* [Short task 1]
Replace "Knutti" with "Reto Knutti" in the article on shrinking mountain snow. Then reproduce the passage starting with "Knutti said that" and going on through "snow really help?".

## BEGIN Passage shown

We’re seeing decreasing snow in mountain regions around the world. But there is more at stake than a photographic background or the perfect ski run.

People work on a tarpaulin which cover the ice of the Corvatsch glacier.

People work on a tarpaulin which cover the ice of the Corvatsch glacier, near Samedan, Switzerland, 5 September 2022. (Gian Ehrenzeller/Keystone via AP)

 This article, by high school student Luis Eberl was produced out of News Decoder’s school partnership program. Luis is a student at Realgymnasium Rämibühl, a News Decoder partner institution. Learn more about how News Decoder can work with your school.

This story won third prize in News Decoder’s 14th Storytelling Contest.

Snow plays an important role for the economy of Switzerland and places like the western United States. Yet, because of climate change, there is less and less of it every year. At the same time, melt from mountain glaciers has global repercussions.

“The snow line is increasing from year to year. In Switzerland, it has risen 400 meters in the last hundred years and is expected to rise another 400 meters in the next 40 to 50 years,” said Reto Knutti, a climate physicist working at the In­sti­tute for The­or­et­ical Stud­ies (ETH) in Zurich.

To remedy the situation, millions and millions of Swiss francs are spent on new snow cannons and artificial snow systems.

But does this still make sense? Isn’t this already a losing battle? And what are the consequences for the environment?

Knutti said that snow plays an enormous economic role in Switzerland. But snow is also economically indispensable in the U.S. states of Colorado, Utah and California.

Melting mountain glaciers cause global harm.

The tourism sector in these places depend on snow. Not only ski resorts, hotels in mountain regions and ski lodges would be affected by a lack of snow, but so would winter services such as snow removal, gritting and many other industries.

Furthermore, Knutti said, in order to be able to continue to operate these services, millions and millions of Swiss francs are invested in snow-making equipment in an attempt to reduce the snow’s retreat. But how much does artificial snow really help?

## END Passage shown

* [Short task 2]
State how many lines of the rows below contain the string "dropdown", giving only the number.

## BEGIN Task material

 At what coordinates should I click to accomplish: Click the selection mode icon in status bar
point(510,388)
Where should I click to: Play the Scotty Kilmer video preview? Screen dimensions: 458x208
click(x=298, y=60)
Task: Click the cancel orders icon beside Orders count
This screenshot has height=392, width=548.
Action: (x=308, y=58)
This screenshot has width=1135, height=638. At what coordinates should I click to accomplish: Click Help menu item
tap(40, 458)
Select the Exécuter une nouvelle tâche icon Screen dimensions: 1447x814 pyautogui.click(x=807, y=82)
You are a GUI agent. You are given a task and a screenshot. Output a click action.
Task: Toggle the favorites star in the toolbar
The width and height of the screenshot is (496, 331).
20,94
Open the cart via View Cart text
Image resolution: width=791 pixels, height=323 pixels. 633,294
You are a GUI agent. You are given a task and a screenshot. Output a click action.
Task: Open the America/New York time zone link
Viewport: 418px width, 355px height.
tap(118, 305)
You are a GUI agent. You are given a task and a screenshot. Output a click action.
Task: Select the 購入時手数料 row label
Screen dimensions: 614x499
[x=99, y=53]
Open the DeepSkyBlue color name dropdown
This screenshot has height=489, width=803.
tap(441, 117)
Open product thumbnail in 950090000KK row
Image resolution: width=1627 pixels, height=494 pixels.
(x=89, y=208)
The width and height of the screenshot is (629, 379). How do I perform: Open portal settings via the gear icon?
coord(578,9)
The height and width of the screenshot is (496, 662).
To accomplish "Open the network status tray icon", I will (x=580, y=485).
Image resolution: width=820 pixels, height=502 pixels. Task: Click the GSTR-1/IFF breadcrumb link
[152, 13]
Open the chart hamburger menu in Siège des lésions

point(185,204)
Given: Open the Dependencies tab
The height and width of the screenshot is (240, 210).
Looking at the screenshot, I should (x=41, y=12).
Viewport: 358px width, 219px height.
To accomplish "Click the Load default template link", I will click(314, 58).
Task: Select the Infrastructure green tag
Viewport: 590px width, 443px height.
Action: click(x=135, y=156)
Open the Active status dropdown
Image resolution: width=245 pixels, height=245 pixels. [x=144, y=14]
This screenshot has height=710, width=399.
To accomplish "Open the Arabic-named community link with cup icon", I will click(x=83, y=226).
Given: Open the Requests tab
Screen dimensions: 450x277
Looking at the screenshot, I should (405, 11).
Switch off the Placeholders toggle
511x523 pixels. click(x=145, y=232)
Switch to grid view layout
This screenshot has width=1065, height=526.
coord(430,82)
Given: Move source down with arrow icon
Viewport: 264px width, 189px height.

## END Task material

* [Written solution 1]
Reto Knutti said that snow plays an enormous economic role in Switzerland. But snow is also economically indispensable in the U.S. states of Colorado, Utah and California.

Melting mountain glaciers cause global harm.

The tourism sector in these places depend on snow. Not only ski resorts, hotels in mountain regions and ski lodges would be affected by a lack of snow, but so would winter services such as snow removal, gritting and many other industries.

Furthermore, Reto Knutti said, in order to be able to continue to operate these services, millions and millions of Swiss francs are invested in snow-making equipment in an attempt to reduce the snow’s retreat. But how much does artificial snow really help?

* [Written solution 2]
2